• TASK REQUIREMENTS: Copy each line in the data below that contains the word "title".

*** DATA ***

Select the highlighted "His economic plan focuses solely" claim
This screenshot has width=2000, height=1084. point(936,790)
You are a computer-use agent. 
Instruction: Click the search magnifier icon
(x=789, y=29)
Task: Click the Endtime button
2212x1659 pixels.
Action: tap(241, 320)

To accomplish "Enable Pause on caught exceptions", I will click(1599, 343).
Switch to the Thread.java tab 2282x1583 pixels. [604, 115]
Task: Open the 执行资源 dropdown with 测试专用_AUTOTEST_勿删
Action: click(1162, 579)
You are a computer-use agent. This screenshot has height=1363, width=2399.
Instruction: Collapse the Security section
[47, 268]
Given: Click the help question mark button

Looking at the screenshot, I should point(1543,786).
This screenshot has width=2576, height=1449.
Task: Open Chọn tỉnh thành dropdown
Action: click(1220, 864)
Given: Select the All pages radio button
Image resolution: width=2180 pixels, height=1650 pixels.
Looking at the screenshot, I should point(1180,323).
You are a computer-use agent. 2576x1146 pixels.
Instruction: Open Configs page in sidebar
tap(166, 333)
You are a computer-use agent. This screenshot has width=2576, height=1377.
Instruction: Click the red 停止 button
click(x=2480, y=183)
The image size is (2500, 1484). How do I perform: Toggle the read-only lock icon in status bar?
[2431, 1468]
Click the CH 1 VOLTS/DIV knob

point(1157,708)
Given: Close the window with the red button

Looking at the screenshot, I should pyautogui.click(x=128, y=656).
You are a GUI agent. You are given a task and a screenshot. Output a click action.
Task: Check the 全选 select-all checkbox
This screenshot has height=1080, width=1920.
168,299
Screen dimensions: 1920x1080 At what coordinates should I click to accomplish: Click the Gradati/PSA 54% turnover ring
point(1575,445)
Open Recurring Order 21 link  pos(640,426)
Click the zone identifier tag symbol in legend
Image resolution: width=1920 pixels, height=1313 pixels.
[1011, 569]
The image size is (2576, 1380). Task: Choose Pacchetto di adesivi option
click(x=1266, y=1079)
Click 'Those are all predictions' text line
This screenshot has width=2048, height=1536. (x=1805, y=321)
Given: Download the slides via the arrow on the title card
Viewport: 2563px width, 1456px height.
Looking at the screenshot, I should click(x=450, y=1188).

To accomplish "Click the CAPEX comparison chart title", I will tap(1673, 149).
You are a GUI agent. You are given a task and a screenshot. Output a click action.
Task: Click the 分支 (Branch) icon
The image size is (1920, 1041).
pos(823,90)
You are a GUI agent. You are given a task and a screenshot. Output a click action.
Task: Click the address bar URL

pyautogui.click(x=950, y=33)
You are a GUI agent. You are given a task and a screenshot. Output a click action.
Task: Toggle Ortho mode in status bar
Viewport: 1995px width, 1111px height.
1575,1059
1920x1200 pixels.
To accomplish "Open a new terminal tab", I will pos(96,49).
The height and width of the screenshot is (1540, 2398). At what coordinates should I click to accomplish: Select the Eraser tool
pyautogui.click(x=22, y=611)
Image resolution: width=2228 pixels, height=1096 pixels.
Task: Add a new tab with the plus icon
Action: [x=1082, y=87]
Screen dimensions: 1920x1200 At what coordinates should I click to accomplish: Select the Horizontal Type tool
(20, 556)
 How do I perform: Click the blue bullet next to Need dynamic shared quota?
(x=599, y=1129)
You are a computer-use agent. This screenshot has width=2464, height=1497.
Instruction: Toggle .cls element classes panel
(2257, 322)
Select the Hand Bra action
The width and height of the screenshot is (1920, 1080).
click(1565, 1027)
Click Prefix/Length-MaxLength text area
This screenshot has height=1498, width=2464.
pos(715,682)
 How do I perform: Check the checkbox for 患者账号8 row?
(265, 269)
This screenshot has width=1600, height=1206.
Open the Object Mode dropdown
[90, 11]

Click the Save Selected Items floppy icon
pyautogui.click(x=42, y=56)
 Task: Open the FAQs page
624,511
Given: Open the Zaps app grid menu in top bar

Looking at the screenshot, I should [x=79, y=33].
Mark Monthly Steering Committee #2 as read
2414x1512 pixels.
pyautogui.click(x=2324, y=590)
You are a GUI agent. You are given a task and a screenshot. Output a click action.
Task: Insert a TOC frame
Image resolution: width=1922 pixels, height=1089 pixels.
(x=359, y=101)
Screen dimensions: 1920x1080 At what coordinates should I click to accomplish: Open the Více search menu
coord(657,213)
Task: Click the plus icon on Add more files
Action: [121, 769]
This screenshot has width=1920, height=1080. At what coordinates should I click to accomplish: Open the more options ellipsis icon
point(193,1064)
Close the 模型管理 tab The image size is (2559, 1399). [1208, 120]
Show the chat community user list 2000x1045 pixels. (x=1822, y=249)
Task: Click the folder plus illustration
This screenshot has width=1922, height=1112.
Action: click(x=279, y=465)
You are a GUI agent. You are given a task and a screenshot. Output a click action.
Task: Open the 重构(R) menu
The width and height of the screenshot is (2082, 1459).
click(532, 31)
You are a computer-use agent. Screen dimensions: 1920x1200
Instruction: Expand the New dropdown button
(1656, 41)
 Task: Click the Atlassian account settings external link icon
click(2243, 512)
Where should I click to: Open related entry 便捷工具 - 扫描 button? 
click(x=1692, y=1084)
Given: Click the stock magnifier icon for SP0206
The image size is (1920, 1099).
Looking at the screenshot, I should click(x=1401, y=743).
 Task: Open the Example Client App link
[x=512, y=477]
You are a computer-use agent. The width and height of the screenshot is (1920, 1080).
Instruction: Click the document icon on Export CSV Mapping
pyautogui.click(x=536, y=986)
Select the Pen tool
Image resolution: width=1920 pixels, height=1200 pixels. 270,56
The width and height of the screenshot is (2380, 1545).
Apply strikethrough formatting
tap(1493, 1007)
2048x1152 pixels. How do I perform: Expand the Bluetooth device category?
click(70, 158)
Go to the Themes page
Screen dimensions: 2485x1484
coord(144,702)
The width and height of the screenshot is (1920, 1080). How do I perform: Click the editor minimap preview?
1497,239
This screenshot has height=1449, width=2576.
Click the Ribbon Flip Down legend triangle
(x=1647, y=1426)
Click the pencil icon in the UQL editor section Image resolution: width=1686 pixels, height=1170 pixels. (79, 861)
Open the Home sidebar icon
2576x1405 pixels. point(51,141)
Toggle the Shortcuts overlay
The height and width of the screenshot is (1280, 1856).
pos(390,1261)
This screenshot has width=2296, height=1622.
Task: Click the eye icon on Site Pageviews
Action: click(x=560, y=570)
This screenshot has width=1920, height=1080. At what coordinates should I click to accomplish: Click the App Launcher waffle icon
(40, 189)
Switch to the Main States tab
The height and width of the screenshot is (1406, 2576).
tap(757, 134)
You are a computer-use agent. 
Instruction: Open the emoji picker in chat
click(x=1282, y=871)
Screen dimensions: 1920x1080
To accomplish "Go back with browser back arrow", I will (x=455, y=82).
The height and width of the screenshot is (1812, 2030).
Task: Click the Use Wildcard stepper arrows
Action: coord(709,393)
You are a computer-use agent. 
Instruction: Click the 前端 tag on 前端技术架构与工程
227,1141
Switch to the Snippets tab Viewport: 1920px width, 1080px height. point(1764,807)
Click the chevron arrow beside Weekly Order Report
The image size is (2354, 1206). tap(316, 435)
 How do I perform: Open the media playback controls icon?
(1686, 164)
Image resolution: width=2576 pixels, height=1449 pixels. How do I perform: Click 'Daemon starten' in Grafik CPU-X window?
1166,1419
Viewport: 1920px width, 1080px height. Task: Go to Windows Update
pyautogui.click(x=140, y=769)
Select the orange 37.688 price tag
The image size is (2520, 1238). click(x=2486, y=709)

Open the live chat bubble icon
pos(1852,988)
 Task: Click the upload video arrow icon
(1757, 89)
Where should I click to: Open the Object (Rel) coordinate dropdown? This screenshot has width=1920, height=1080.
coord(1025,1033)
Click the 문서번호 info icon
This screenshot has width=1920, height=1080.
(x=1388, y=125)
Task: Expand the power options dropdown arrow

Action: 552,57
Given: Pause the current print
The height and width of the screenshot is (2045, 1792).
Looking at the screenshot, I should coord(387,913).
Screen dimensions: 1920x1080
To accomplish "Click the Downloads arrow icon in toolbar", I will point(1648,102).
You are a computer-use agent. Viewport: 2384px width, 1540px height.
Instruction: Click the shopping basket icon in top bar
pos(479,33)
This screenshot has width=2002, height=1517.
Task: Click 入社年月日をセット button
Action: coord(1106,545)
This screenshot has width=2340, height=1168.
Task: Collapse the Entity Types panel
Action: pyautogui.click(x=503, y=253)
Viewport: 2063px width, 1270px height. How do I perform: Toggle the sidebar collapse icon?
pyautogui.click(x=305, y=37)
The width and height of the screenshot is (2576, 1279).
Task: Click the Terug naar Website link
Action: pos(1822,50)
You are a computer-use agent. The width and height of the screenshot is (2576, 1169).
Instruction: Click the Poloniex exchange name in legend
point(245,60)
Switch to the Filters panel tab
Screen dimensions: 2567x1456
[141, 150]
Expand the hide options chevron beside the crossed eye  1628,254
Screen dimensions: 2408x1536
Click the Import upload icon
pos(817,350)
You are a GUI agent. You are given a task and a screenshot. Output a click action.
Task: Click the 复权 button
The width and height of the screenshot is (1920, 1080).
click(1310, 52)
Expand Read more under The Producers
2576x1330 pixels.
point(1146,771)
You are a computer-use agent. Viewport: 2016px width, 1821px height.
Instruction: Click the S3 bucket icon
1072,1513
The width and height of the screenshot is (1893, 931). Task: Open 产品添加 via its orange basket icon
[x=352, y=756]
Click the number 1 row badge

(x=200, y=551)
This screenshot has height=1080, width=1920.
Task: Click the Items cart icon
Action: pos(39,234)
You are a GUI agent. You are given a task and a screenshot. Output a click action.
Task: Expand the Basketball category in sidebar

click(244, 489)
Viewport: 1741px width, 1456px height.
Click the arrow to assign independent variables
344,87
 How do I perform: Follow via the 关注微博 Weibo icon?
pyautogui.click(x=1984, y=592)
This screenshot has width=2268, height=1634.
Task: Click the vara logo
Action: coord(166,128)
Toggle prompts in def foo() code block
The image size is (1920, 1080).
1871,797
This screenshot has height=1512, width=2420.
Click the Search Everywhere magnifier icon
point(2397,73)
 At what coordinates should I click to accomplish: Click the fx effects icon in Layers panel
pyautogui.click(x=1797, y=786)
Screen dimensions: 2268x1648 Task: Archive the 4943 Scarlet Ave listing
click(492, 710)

*** End of DATA ***

• REPLY:
Given: Download the slides via the arrow on the title card
To accomplish "Click the CAPEX comparison chart title", I will tap(1673, 149).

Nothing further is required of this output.